Despite improvements, China still has low PUE (c. 40% national average) and significant phosphorus surplus (over 25 kgP/ha), with high regional variations. Both PUE and surplus are however improving since around 2005 – 2015. Phosphorus flow analysis is based on data for crop yields, straw, livestock, fertiliser and cultivated areas for Chinese official data, FAO and literature. Assessment was made at the national level for 1990 – 2018 and at the provincial level (grouped into seven regions) for 2005 – 2018. Around 7.5 MtP/y were input to China’s farmland over this period, of which c. 80% in mineral fertiliser, whereas the average output was <3 MtP/y. Higher phosphorus use efficiencies (PUE) in the North East China probably correspond to climates with rainfall, allowing organic matter accumulation in soil. Lower PUE and soil P accumulation (P-surplus) correspond to intensive crop production regions with high fertiliser use. The authors conclude that China crossed the Kuznets curve for phosphorus in 2007, with use efficiency improving and environmental losses decreasing since then, but that China still has one of the highest fertiliser inputs in the world, and phosphorus use efficiency relatively low, and suggest the need for regionalised policies to improve PUE and reduce agricultural phosphorus surpluses.

“Phosphorus use efficiency has crossed the turning point of the environmental kuznets curve: Opportunities and challenges for crop production in China”, W. Shen et al., J. Environmental Management 326 (2023) 116754 https://doi.org/10.1016/j.jenvman.2022.116754

 

Phosphorus uptake controls plant response to increased atmospheric CO2

Meta-analysis of 111 studies shows that effects of elevated carbon dioxide (eCO2) on plant biomass are best explained by plant phosphorus uptake and that eCO2 modifies aboveground biomass P pool and biomass P concentration. A literature search for paper covering both increasing CO2 and phosphorus found over 1600 papers (since 1950), of which nearly 550 were found relevant after analysis, of which 111 were retained as including data on biomass or P pools/concentrations. eCO2 showed a +13% increase in above ground biomass, but no increase in litter biomass, and to a +20% increase in above ground biomass P pool, +14% increase in biomass below ground P pool, but a decrease in above ground biomass P concentrations (+7%) and no change in below ground biomass P concentrations.

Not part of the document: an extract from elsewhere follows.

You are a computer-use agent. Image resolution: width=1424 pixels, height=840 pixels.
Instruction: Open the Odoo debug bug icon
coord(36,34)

Plant P uptake, which was related to biomass, was the variable which best explained increased biomass with eCO2. Effects of eCO2 on the phosphorus cycle were impacted by variables such as duration of experiment and aridity. The authors conclude that plant phosphorus uptake should be considered in future biosphere carbon dioxide modelling.

“Plant biomass responses to elevated CO2 are mediated by phosphorus uptake”, X. Han et al., Science of the Total Environment 863 (2023) 160775 http://dx.doi.org/10.1016/j.scitotenv.2022.160775

 

 

Nutrient recycling

 

Lex4Bio survey on “Bio-Based Fertilisers”

EU Horizon 2020 project Lex4Bio launches online survey of farmers, consumers, fertiliser producers and food & beverage industry to identify drivers and barriers to uptake of bio-based fertilisers (BBFs). The surveys, for each target sector, are online in several different languages. Depending on the target, questions cover attitudes to using waste or recycled materials to fertilise food crops, perceived safety of recycled nutrient sources, different recycled materials.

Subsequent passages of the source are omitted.